Une ministre britannique a refusé de qualifier de crime de guerre le massacre dans une école en Iran, qui a fait 165 morts, dont de nombreux enfants, le décrivant comme « la réalité de la guerre ».
Le 28 février, jour où les États-Unis et Israël ont lancé leur attaque contre l’Iran, une frappe en double a visé l’école primaire pour filles Shajareh Tayyebeh, dans la ville de Minab.
Dans une interview accordée mardi matin à Sky News, la ministre chargée des tribunaux, Sarah Sackman, a été interrogée sur « ses réflexions concernant les preuves qui ont émergé ».
Elle a répondu : « Quand on regarde de telles images, on voit la réalité de la guerre, et en particulier la manière dont les civils, dans toute la région et pas seulement en Iran, se retrouvent pris dans un conflit militaire. »
Sackman a ajouté : « C’est profondément dévastateur. On pense à une école, mes propres enfants sont à l’école primaire.
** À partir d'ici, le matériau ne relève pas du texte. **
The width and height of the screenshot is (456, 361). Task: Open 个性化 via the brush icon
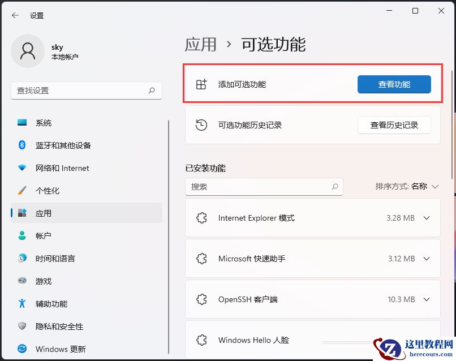[23, 190]
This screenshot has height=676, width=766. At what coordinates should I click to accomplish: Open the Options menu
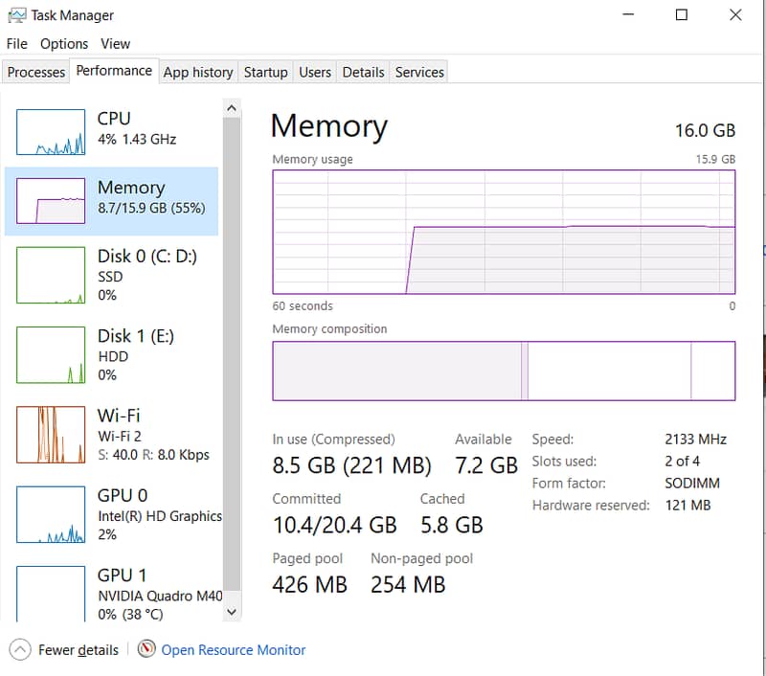[x=64, y=44]
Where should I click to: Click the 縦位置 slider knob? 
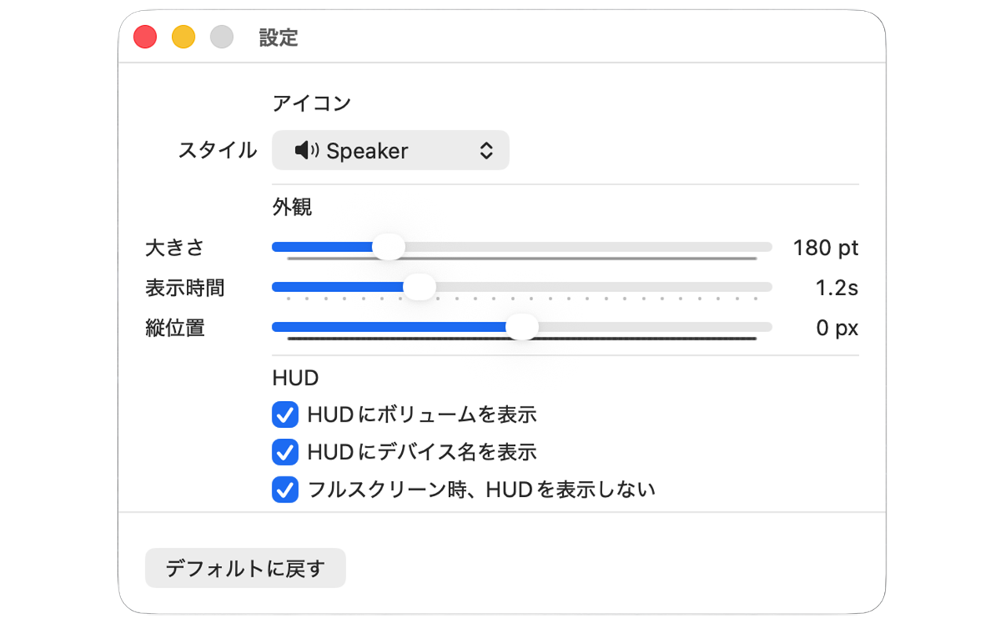click(x=522, y=327)
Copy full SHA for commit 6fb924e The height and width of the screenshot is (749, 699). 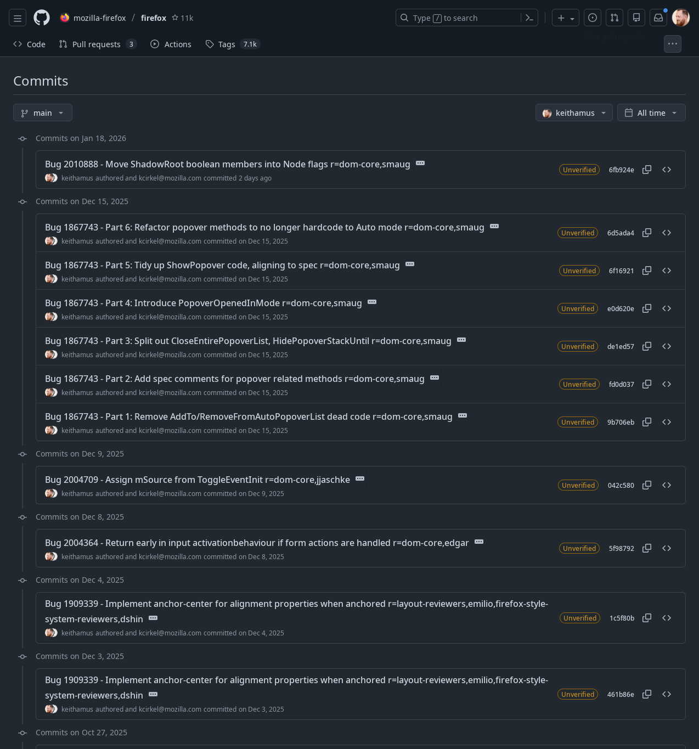pos(647,170)
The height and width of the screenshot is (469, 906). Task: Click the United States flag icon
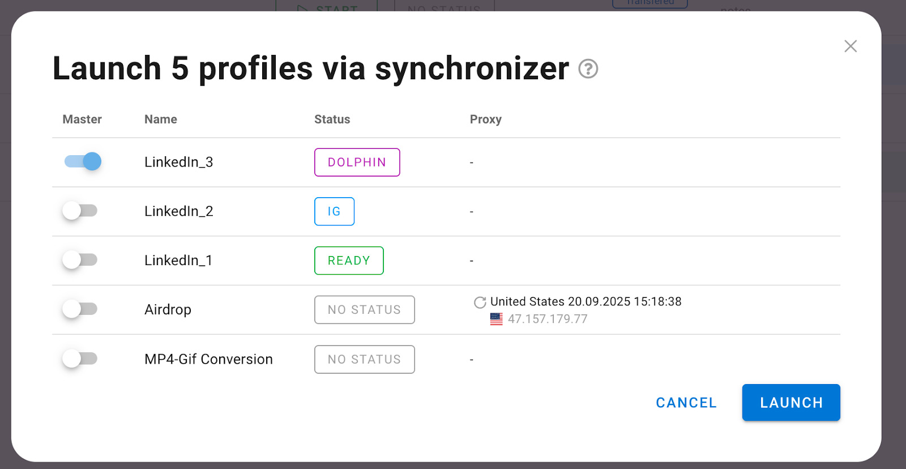click(496, 319)
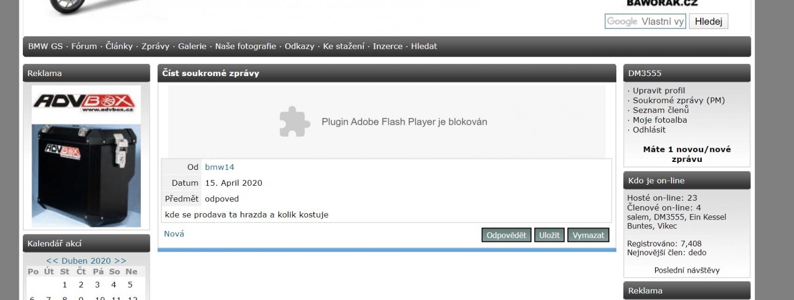This screenshot has width=794, height=300.
Task: Open Ke stažení downloads menu item
Action: (343, 46)
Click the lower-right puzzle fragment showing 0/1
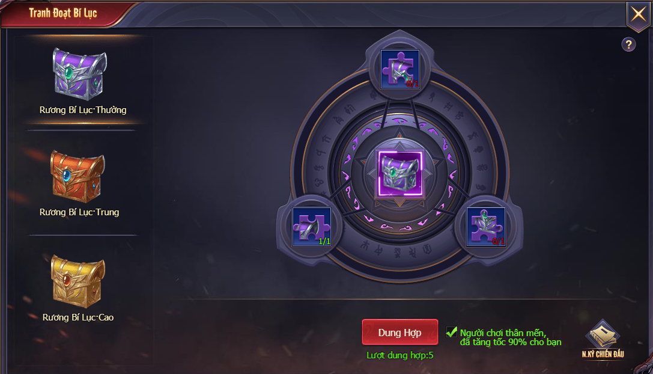The height and width of the screenshot is (374, 653). pyautogui.click(x=485, y=227)
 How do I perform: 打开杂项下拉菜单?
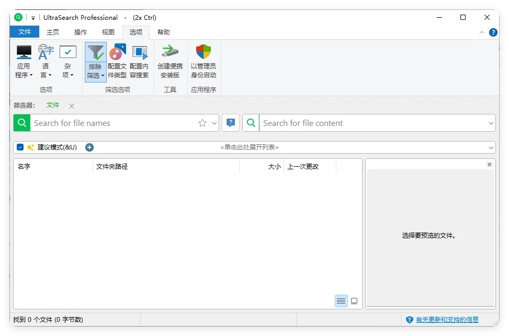(x=67, y=60)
Vous savez, c’est cela, la réalité de la guerre. »
Elle a ensuite critiqué spécifiquement l’Iran, déclarant : « Et ceux qui ciblent des civils, en particulier le régime iranien, ce genre d’action est effroyable. »
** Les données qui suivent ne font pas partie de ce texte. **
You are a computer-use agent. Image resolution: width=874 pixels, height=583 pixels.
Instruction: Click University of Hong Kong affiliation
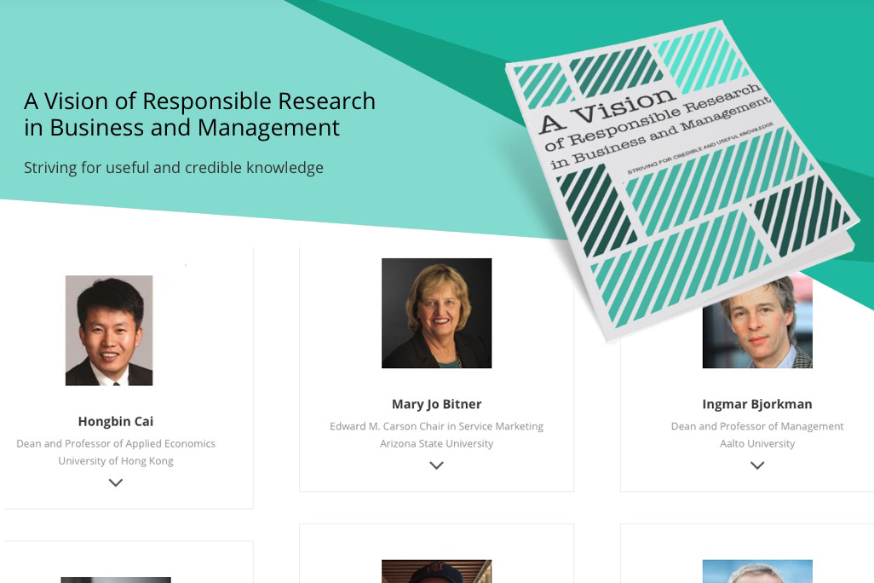coord(115,461)
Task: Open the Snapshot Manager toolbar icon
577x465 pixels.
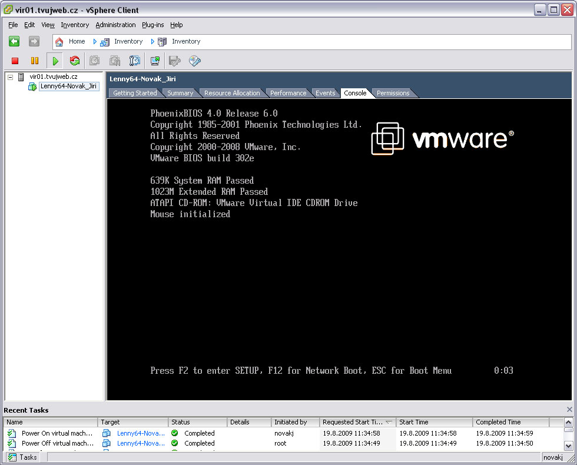Action: [x=135, y=61]
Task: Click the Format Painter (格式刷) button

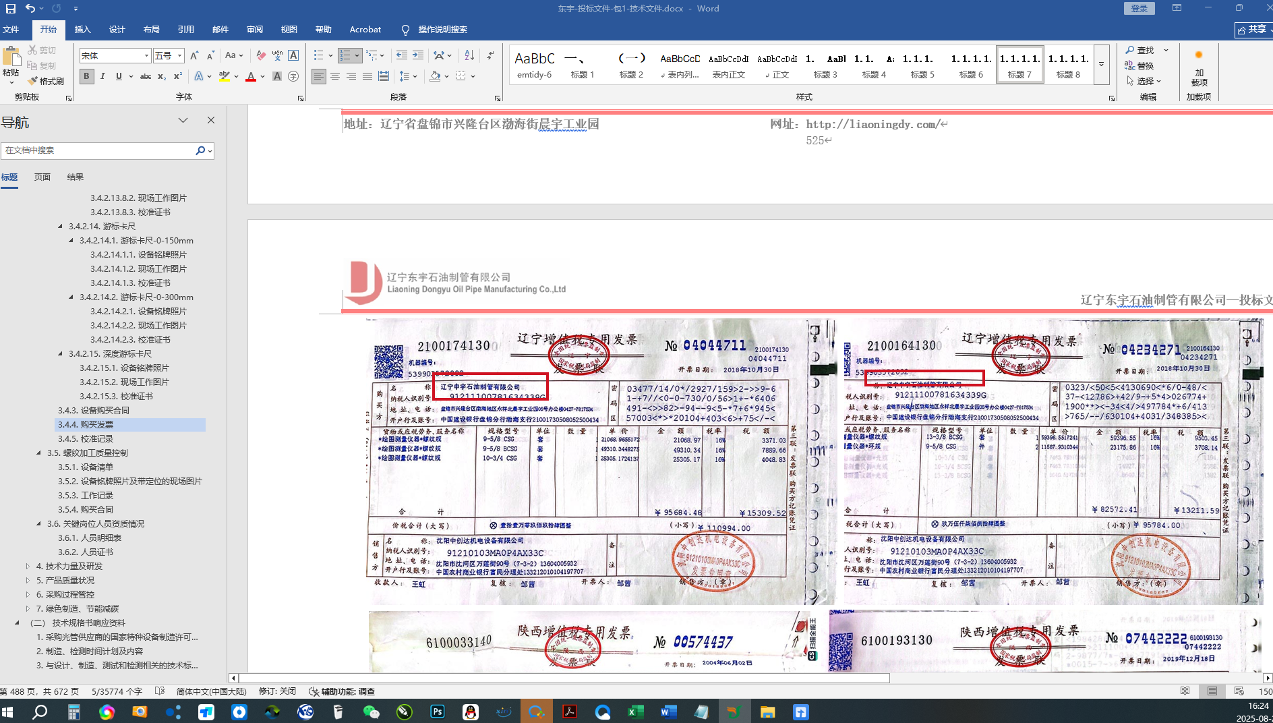Action: tap(46, 81)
« Et je pense qu’il est juste d’entendre l’administration américaine dire qu’elle va enquêter sur ce qui s’est passé là-bas. »
Interrogée sur le point de savoir si « des frappes contre des écoles de cette manière » pourraient constituer des crimes de guerre, Sackman a refusé de se prononcer, affirmant que « toute opinion sur ce sujet doit être étayée par des preuves ».